4. Establishment of Caenorhabditis elegans as a model metazoan for the study of protein-DNA interactions during development
Yeast is a fabulous system, but we are also interested in studying aspects of chromatin regulation that are required for development. For this purpose, we initiated studies of C. elegans. C. elegans is at the forefront of both large-scale genomic research and gene function discovery. It was the first animal to have a fully mapped and sequenced genome. Genomic approaches including EST projects, SAGE sequencing, an ORFeome library, extensive yeast two hybrid data-sets, microarray profiling, and genome-wide RNAi screens have provided a wealth of information regarding gene structure and function (www.wormbase.org). The versatility of C. elegans for experimental manipulation has led to a large collection of mutant alleles and many well-known discoveries of basic biology (www.wormbook.org).

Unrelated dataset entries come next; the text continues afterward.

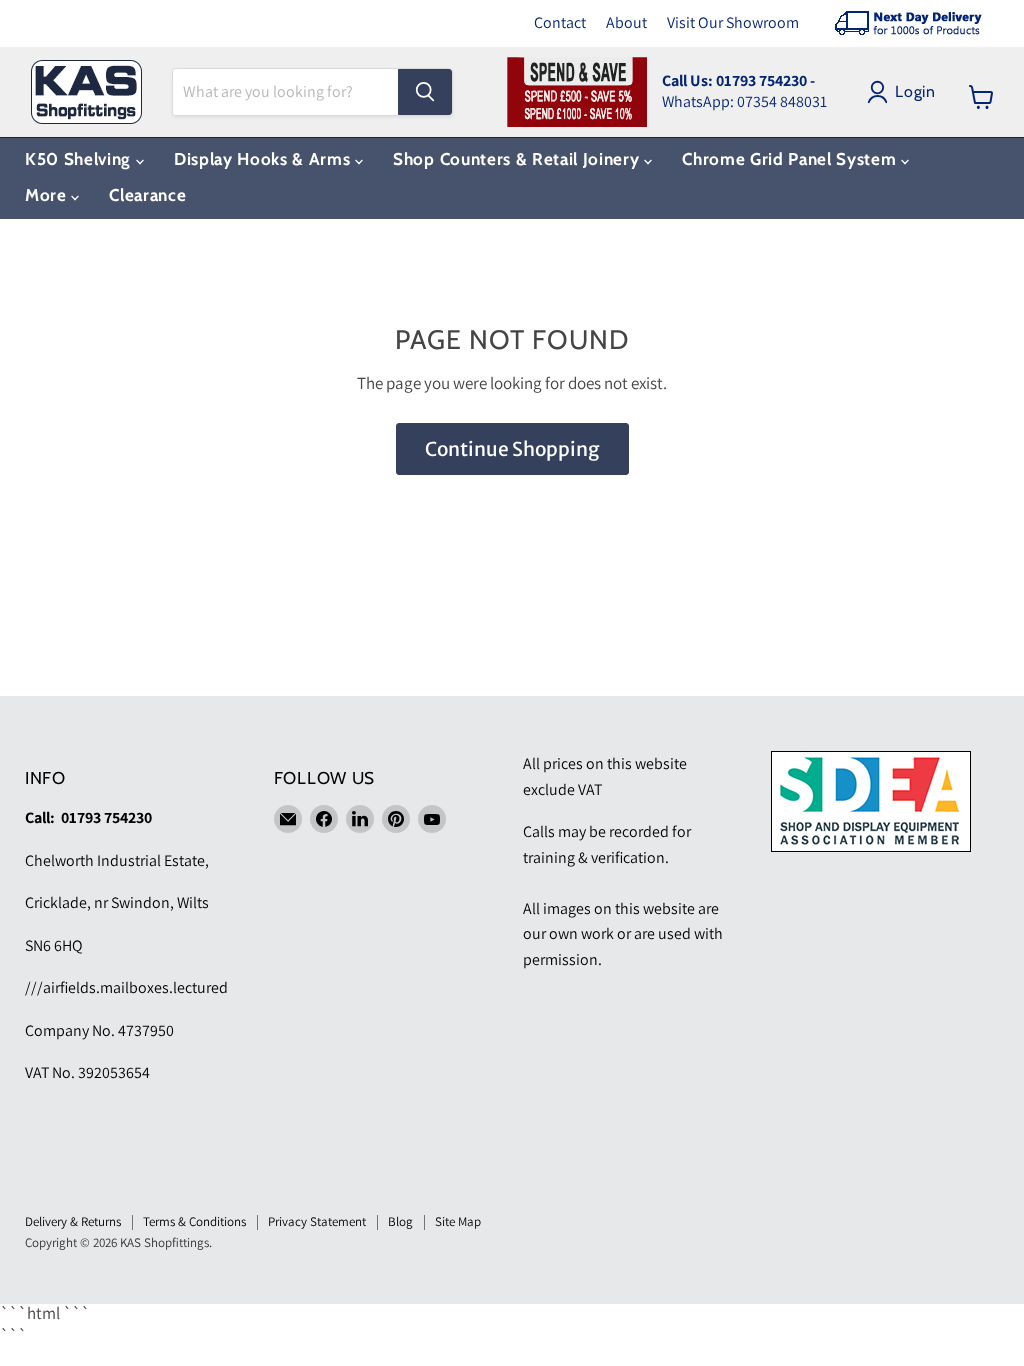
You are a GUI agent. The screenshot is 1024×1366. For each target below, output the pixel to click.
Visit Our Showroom (733, 22)
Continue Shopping (512, 449)
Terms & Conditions (194, 1221)
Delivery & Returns (73, 1221)
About (626, 22)
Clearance (147, 195)
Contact (560, 22)
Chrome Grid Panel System (791, 159)
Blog (400, 1221)
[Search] (425, 92)
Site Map (458, 1221)
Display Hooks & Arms (264, 159)
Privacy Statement (317, 1221)
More (48, 195)
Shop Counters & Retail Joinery (518, 159)
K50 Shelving (80, 159)
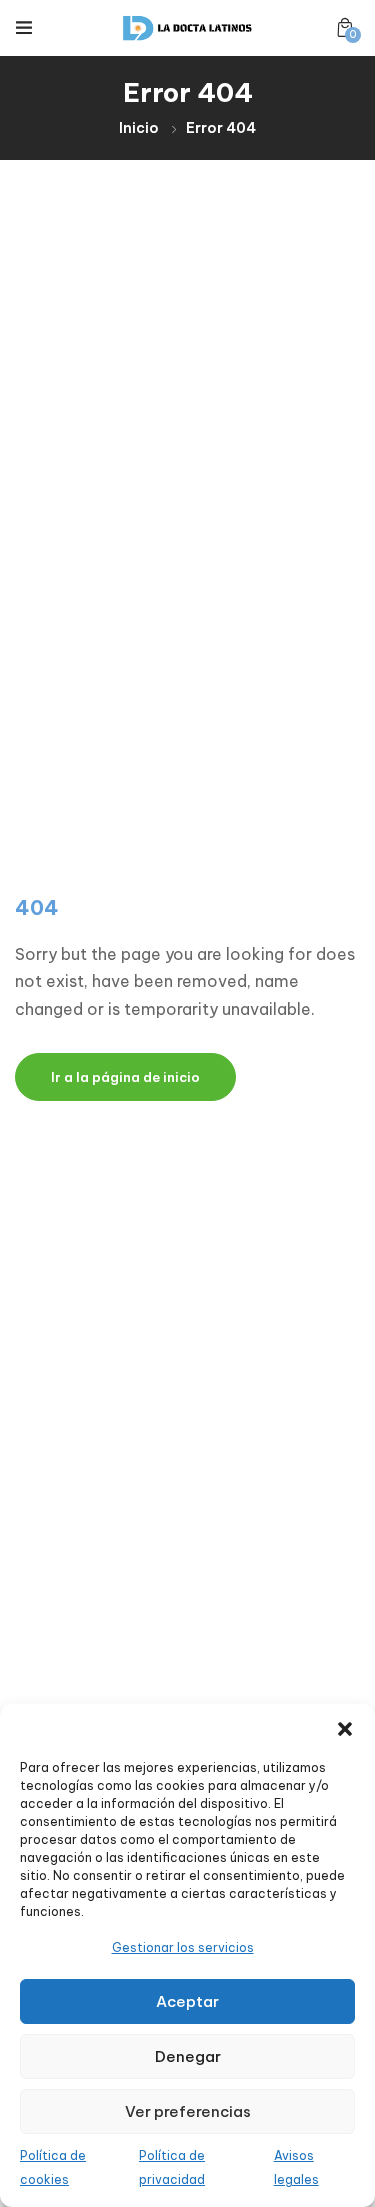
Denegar (188, 2056)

Also unique to worms are the advantages it holds for the study of chromatin factors regulating meiosis and germline development, which are notoriously difficult to study in mammalian systems. All of these features make realistic the goal of understanding how a genome sequence directs animal development. C. elegans has traditionally been exploited as a model for genetics, cell biology, and neurobiology, but application of biochemical approaches has lagged. We sought to establish ChIP-chip, which we helped to develop in yeast, to this important model system. For this purpose we used the C. elegans dosage compensation complex (DCC) proteins. Because the DCC binds specifically to X and not to the autosomes, we could measure the specificity and sensitivity of our assay and optimize procedures to maximize the ratio of signal (X-chromosome hybridization) to noise (autosome hybridization). Furthermore, we are able to cross-validate experiments using antibodies against distinct components of the DCC. Therefore in addition to important biological discoveries, this test case offered technical advantages that allowed protocol development and objective assessment of our methods. This led to successful ChIPs of other factors, including the histone variant H2A.Z and the transcription factor NFI-1.
We are currently funded as part of a large effort funded by NHGRI's modENCODE project to identify elements encoded in DNA that control chromatin behavior in C. elegans.